26 September 2012, Sweetcrude, ABUJA— GOVERNORS of Nigeria’s 36 states Tuesday, returned to the Supreme Court to challenge what they termed “massive illegal deductions” from the Excess Crude Account by the Federal Government.
The governors are, among other things, contending that “the establishment and operation of, and unilateral deductions from the Excess Crude Account during the period 2004-2007, were inconsistent with the provisions of section 162 of the 1999 Constitution of the Federal Republic of Nigeria.”
Besides praying the apex court to abort any move by the Federal Government to withdraw $2billion from the account or go ahead with the proposed transfer of $1 billion into a new account to be known as the “Sovereign Wealth Fund”, the governors called for an immediate probe into claims by the Federal Government that it withdrew and spent the sum of $8.425billion on the National Integrated Power Project, NIPP.
They expressed readiness to go into full-blown legal tussle over the matter. The Federal Government urged the apex court to suspend hearing on the suit, saying it would need time to explore the possibility of an amicable resolution of the dispute without recourse to the court.
FG urges S-Court to suspend hearing
Lead counsel to the Federal Government, Mr. Austin Alegeh, SAN, told a seven-man panel of justices of the Supreme Court, who presided over the matter that though the case was adjourned on March 26, 2012, to enable an out-of-court settlement of the dispute, the governors, last Thursday, served fresh terms of settlement on the Federal Government.
Alegeh said: “The defendant is committed to the out of court settlement option, that is why we have begun the process of reviewing the new terms of settlement with the assurance to revert back to them (plaintiffs) thereof. We believe now more than ever that the process is beginning to yield result. We therefore pray the court for more time to enable us to actualize the settlement moves. The terms of settlement were sent to us last Thursday. We need time to study the terms thoroughly,” he said.

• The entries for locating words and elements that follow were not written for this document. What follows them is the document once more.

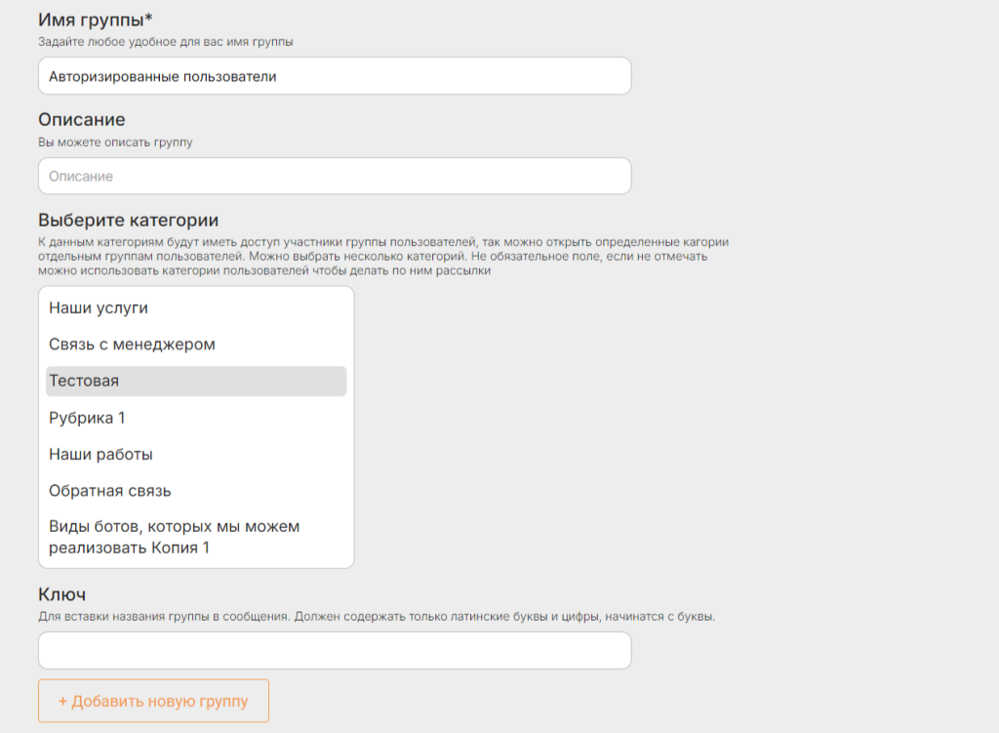Select 'Виды ботов... Копия 1' category item

tap(196, 537)
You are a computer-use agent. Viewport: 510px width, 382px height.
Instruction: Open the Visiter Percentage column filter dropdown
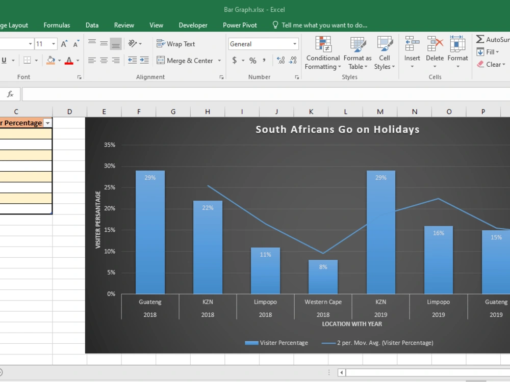(47, 123)
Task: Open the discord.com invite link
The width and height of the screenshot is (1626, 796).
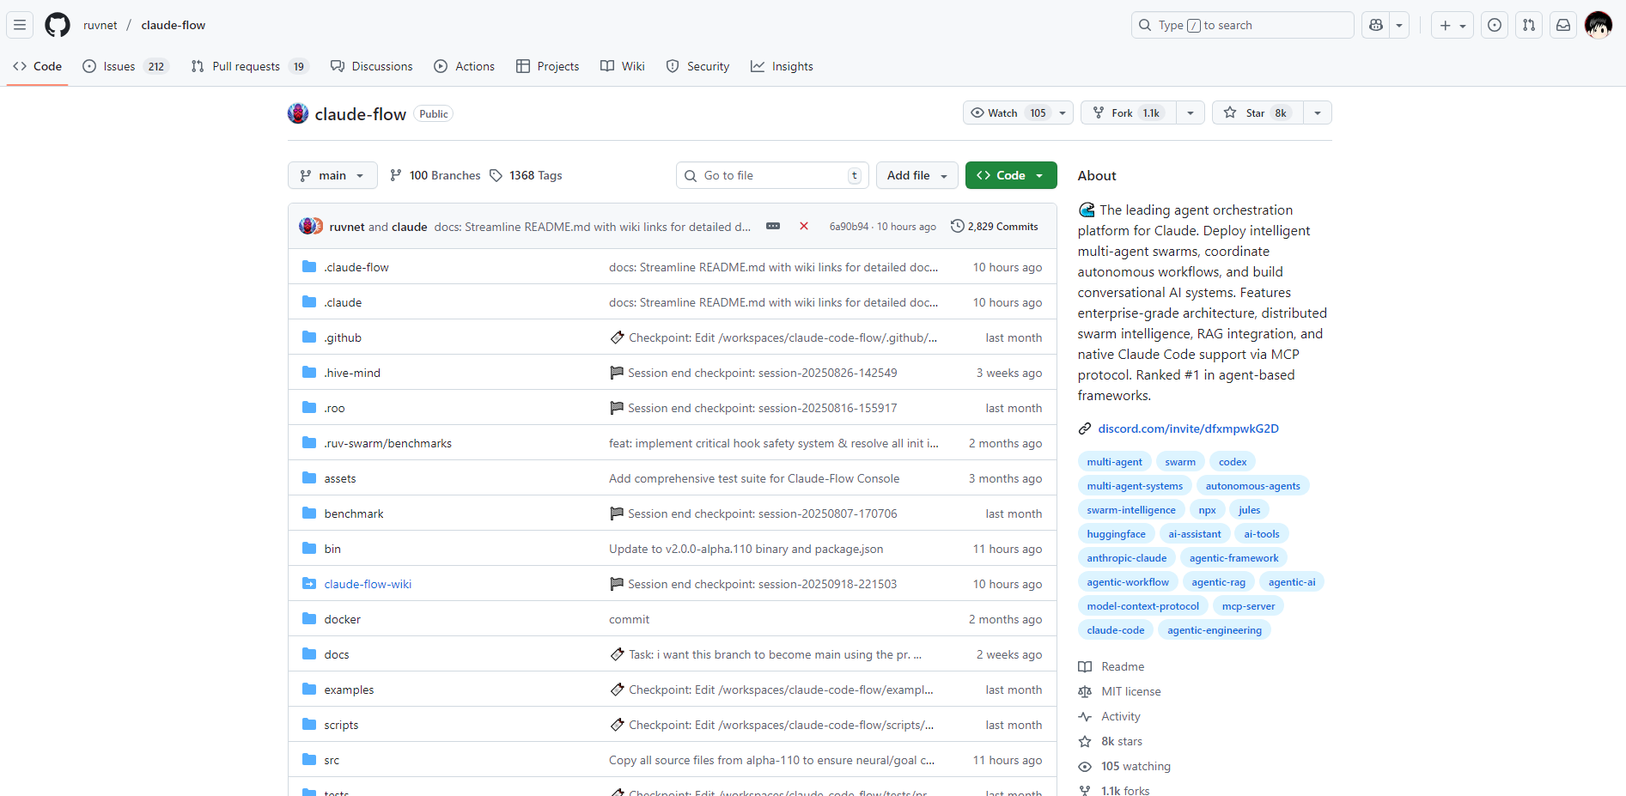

Meanwhile, counsel to the governors, Chief Adegboyega Awomolo, SAN, who drew the attention of the court to the fact that the matter was ab-initio adjourned till yesterday for report of settlement, noted that the plaintiffs had been before the apex court over the issue since 2008.
He said the governors were ready to settle out of court “so far there is genuine desire on the part of the defendant for amicable settlement,” saying, “if they fail this time, we are ready to allow this court to proceed with hearing this matter on its merit.
“It should not be seen as an unending desire for settlement on the part of the defendant considering that the plaintiffs have been before this court since 20082009. There had been discussions, offers and counter offers, we are glad to hear that they are now ready to settle,” Awomolo added.
Alegeh, who spoke to newsmen after the proceeding, noted that the most contentious item in the new terms of settlement was the interest by the 36 states to share from the proceeds accruing from the Federal Government’s share of the excess crude account.
“The critical component of the proposed terms of settlement is that, the governors want to share from the profit made on the Federal Government’s share of the excess crude account. Their argument is that they are entitled to any profit made by the Federal Government, irrespective of the source yielding the interest” Alegeh said.
Meantime, the apex court panel presided by Justice Chukwuma Eneh warned that the court would not hesitate to hear the case on its merit should the parties fail to reach an amicable resolution of the matter before November 22 when the case was adjourned to.
However, in its fresh terms of settlement, the governors stressed that the Federal Government must admit and recognize “that it is a trustee of the Federation Account, which is established, maintained, operated and managed in pursuance of section 162 (1)- (10) of the 1999 Constitution of the Federal Republic of Nigeria (1999 CFRN) and that as a trustee, it is duty bound to maintain, operate and manage the Federation Account for the benefit of States and Local Government Councils in strict accordance with the provisions of the said section 162 (1)- (10) of the 1999 CFRN and render on demand and periodically, true account of the Federal Account to states and Local Government Councils.
“The plaintiff acknowledges that the Federal Government is at liberty, if it so desires, to seek amendment to the 1999 CFRN to give constitutional backing to the operation of the Excess Crude Account in the future.”
The governors further insisted that the Federal Government must “cause all the assets (including contract of the National Integrated Power Project, NIPP, which was paid for using a sum total of US$8.425 billion from the Federation Account) to be clearly identified, inventoried and valued by a competent and reputable Nigerian accounting firm.
“Cause a company whose sole object shall be to take over and operate the assets and undertaking of the NIPP, to be incorporated as a Limited Liability Company under the Companies and Allied Matters Cap C20 Laws of the Federation of Nigeria 2004 with a share capital in a sum equivalent to the value of assets and undertaking of the NIPP as valued in pursuance of sub-section above.”